Ne sono un esempio, a partire dal frontale, i fari anteriori modificati internamente con nuove lenti, per mantenere l'impianto bixenon originale della C 63, oppure i cerchi in lega a canale largo con design tipico dell'epoca della Evo II, o ancora i 4 terminali posteriori grezzi.

Lievi modifiche che, complessivamente, hanno donato un accento di modernità alla Mercedes W201, senza però stravolgerla.

Il restomod della Mercedes 190E Evo II
Il restomod della Mercedes 190E Evo II
Il restomod della Mercedes 190E Evo II

Moderna dentro

Discorso totalmente diverso per quanto riguarda gli interni invece, dove il preparatore si è preso la briga di trapiantare per intero, impianto elettrico compreso, l'abitacolo della C 63 AMG donatrice, simile a quella di Michael Schumacher messa in vendita poche settimane fa.

Dentro la scocca della W201 hanno quindi trovato posto oltre al cruscotto e al volante della W204 anche dei sedili ben più moderni, basati meccanicamente sugli ormai rarissimi Recaro originali della W201 ma con rinforzi interni in acciaio per essere adeguati agli standard di sicurezza odierni.

Parlando proprio di acciaio, a essere rinforzati non sono stati soltanto i sedili, ma più largamente tutta la scocca e le portiere, per donare al telaio originale la giusta rigidità torsionale in grado di resistere alla coppia e alla potenza del motore V8.

Il restomod della Mercedes 190E Evo II
Il restomod della Mercedes 190E Evo II

Meccanica collaudata

Il cuore del progetto è stata la grande sfida di arrangiamento del vano motore per poter ospitare il maestoso 6.2 V8 dotato di compressore volumetrico (non originale) della C 63 AMG W204.

Un motore dalle dimensioni importanti che ha richiesto diverse modifiche sotto l'auto per essere alloggiato, insieme al cambio automatico 7G-Tronic a convertitore di coppia e ai tantissimi radiatori di raffreddamento della AMG donatrice, che hanno richiesto alcuni adattamenti al telaio frontale dell'auto.

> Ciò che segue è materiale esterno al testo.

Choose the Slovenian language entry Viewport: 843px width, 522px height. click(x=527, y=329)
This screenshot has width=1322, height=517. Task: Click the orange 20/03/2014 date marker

Il restomod della Mercedes 190E Evo II

Allo stesso modo anche i top mount delle sospensioni hanno richiesto di essere modificati per poter alloggiare un ben più moderno assetto Kw, insieme all'impianto frenante di grandi dimensioni originale della C63.

Una particolarità? Il compressore volumetrico installato ha richiesto anche l'aggiunta di un radiatore di raffreddamento supplementare. Non essendoci però più posto all'interno del vano motore della W201, il tuner ha scelto di installarlo nel vano bagagli, con tubazioni di collegamento in alluminio, una soluzione che certamente non si vede tutti i giorni.

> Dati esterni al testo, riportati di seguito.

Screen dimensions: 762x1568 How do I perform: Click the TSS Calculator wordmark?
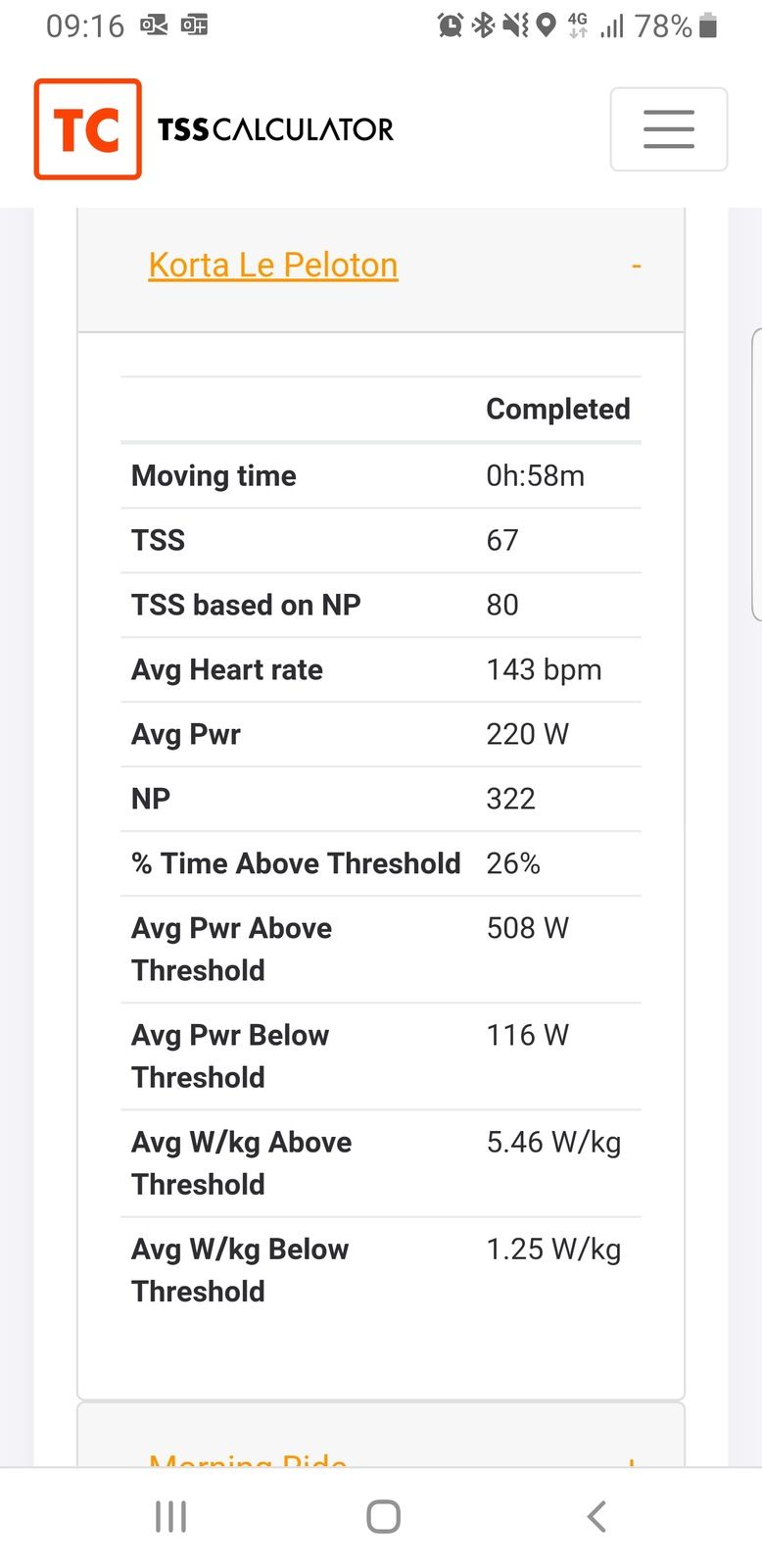click(275, 129)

Il restomod della Mercedes 190E Evo II
Il restomod della Mercedes 190E Evo II

Per concludere, il preparatore ha apportato diverse modifiche anche ad alcuni componenti più tradizionali, come per esempio il motorino del tergicristallo, impossibile da trapiantare per intero e che ha richiesto la rimozione del sensore automatico, oppure le serrature delle portiere, che per essere spostate dalla 204 alla 201 e permettere al futuro proprietario di utilizzare la chiave più moderna per aprire l'auto, hanno richiesto oltre 50 ore di lavoro.

Comprereste mai un restomod di questo tipo? Fatecelo sapere nei commenti sui nostri canali social.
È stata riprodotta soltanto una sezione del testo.